Article:
________________
Mubadala said it had agreed to invest $1.2 billion in Reliance Jio Platforms for a 1.85% stake in the firm. The deal valued the Indian telecom operator, which launched in the second half of 2016, at $65 billion.

A subsidiary of Reliance Industries, the most valued firm in India whose core businesses are in oil refining and petrochemicals, Reliance Jio Platforms has raised $11.5 billion by selling a 19% stake in the last seven weeks.

"Through my longstanding ties with Abu Dhabi, I have personally seen the impact of Mubadala’s work in diversifying and globally connecting the UAE’s knowledge-based economy. We look forward to benefitting from Mubadala’s experience and insights from supporting growth journeys across the world," Mukesh Ambani, the chairman and managing director of Reliance Industries, said in a statement.

The announcement today further shows the appeal of Jio Platforms to foreign investors that are looking for a slice of the world’s second-largest internet market. Media reports have claimed in recent weeks that Amazon is considering buying stakes worth at least $2 billion in Bharti Airtel, India's third-largest telecom operator, while Google has held talks for a similar deal in Vodafone Idea, the second largest telecom operator.

India has emerged as one of the biggest global battlegrounds for Silicon Valley and Chinese firms that are looking to win the nation’s 1.3 billion people, most of whom remain without a smartphone and internet connection.
________________
Items:
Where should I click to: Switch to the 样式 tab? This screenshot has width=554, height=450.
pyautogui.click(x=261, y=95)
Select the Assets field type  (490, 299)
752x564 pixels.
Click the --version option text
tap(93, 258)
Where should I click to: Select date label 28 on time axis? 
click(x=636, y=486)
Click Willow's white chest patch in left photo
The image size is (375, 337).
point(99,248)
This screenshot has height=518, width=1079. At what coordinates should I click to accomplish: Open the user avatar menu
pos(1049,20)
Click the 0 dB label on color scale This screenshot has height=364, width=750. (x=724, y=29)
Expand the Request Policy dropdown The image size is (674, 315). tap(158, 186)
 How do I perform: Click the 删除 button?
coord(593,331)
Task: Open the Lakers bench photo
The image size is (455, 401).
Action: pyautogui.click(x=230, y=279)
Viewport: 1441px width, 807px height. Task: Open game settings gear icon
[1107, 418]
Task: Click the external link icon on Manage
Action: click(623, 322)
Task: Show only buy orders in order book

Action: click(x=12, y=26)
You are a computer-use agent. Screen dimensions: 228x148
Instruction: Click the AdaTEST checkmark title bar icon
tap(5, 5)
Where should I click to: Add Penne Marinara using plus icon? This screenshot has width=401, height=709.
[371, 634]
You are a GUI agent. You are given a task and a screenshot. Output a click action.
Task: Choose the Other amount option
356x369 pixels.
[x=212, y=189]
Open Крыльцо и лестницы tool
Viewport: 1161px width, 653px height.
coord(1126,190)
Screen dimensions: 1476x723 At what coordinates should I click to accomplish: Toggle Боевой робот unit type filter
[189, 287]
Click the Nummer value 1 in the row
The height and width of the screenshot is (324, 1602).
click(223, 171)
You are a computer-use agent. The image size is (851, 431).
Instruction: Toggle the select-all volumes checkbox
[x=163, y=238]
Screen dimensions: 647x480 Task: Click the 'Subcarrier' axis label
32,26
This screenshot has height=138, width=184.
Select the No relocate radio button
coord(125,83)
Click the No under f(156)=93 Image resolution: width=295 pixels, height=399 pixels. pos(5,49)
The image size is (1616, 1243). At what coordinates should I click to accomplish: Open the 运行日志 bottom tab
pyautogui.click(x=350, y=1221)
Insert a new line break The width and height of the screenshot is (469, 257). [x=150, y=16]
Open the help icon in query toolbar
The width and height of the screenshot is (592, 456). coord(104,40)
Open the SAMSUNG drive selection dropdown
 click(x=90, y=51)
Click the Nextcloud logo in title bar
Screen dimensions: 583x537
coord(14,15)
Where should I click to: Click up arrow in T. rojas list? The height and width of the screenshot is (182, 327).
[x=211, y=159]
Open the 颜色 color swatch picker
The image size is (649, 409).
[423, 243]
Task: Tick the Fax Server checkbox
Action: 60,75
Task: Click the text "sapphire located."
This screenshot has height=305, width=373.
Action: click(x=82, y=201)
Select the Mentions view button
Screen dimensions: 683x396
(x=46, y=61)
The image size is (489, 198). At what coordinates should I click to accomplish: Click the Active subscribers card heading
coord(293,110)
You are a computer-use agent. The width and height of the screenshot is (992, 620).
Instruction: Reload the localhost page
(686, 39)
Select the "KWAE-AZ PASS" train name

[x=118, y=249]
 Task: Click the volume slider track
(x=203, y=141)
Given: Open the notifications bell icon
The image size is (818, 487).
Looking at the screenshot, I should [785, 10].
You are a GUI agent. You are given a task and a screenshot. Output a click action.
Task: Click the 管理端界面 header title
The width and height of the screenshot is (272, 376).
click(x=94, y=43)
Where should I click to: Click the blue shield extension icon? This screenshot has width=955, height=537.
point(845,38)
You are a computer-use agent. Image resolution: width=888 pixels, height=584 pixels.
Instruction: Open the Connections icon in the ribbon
________________
Instructions to follow:
Answer these questions about the article on Mubadala's investment in Reliance Jio Platforms:
(a) What stake in the firm did Mubadala agree to buy for $1.2 billion?
(b) Reliance Jio Platforms is a subsidiary of which company?
(c) In which telecom operator has Google reportedly held talks about a deal?

Finished exercise:
(a) A 1.85% stake.
(b) Reliance Industries.
(c) Vodafone Idea.